Records from a data collection:
------------------------------------------------
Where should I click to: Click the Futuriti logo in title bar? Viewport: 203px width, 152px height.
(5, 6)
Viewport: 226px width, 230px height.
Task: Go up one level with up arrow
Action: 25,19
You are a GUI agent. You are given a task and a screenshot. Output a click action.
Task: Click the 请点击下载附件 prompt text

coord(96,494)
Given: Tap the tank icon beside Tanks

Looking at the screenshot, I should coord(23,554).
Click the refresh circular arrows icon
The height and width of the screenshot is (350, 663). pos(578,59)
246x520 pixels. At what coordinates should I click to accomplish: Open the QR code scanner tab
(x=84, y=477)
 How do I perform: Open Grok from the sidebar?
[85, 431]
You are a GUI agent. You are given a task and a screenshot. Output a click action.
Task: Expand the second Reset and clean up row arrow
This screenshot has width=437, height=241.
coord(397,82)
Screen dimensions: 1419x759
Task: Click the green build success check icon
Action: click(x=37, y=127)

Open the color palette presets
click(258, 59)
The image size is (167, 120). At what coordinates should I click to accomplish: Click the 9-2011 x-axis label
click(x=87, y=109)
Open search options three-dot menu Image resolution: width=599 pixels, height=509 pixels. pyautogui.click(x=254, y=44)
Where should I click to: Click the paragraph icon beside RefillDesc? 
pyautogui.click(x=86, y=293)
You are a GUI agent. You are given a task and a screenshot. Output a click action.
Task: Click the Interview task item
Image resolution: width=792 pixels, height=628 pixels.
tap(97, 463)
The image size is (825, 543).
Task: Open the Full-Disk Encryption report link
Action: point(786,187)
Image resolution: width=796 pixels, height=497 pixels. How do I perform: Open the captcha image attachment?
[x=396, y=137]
------------------------------------------------
*Prompt*
Copy all of the records above line for line, changing nothing.

*Expected answer*
Where should I click to: Click the Futuriti logo in title bar? Viewport: 203px width, 152px height.
(5, 6)
Viewport: 226px width, 230px height.
Task: Go up one level with up arrow
Action: 25,19
You are a GUI agent. You are given a task and a screenshot. Output a click action.
Task: Click the 请点击下载附件 prompt text

coord(96,494)
Given: Tap the tank icon beside Tanks

Looking at the screenshot, I should coord(23,554).
Click the refresh circular arrows icon
The height and width of the screenshot is (350, 663). pos(578,59)
246x520 pixels. At what coordinates should I click to accomplish: Open the QR code scanner tab
(x=84, y=477)
 How do I perform: Open Grok from the sidebar?
[85, 431]
You are a GUI agent. You are given a task and a screenshot. Output a click action.
Task: Expand the second Reset and clean up row arrow
This screenshot has width=437, height=241.
coord(397,82)
Screen dimensions: 1419x759
Task: Click the green build success check icon
Action: click(x=37, y=127)

Open the color palette presets
click(258, 59)
The image size is (167, 120). At what coordinates should I click to accomplish: Click the 9-2011 x-axis label
click(x=87, y=109)
Open search options three-dot menu Image resolution: width=599 pixels, height=509 pixels. pyautogui.click(x=254, y=44)
Where should I click to: Click the paragraph icon beside RefillDesc? 
pyautogui.click(x=86, y=293)
You are a GUI agent. You are given a task and a screenshot. Output a click action.
Task: Click the Interview task item
Image resolution: width=792 pixels, height=628 pixels.
tap(97, 463)
The image size is (825, 543).
Task: Open the Full-Disk Encryption report link
Action: point(786,187)
Image resolution: width=796 pixels, height=497 pixels. How do I perform: Open the captcha image attachment?
[x=396, y=137]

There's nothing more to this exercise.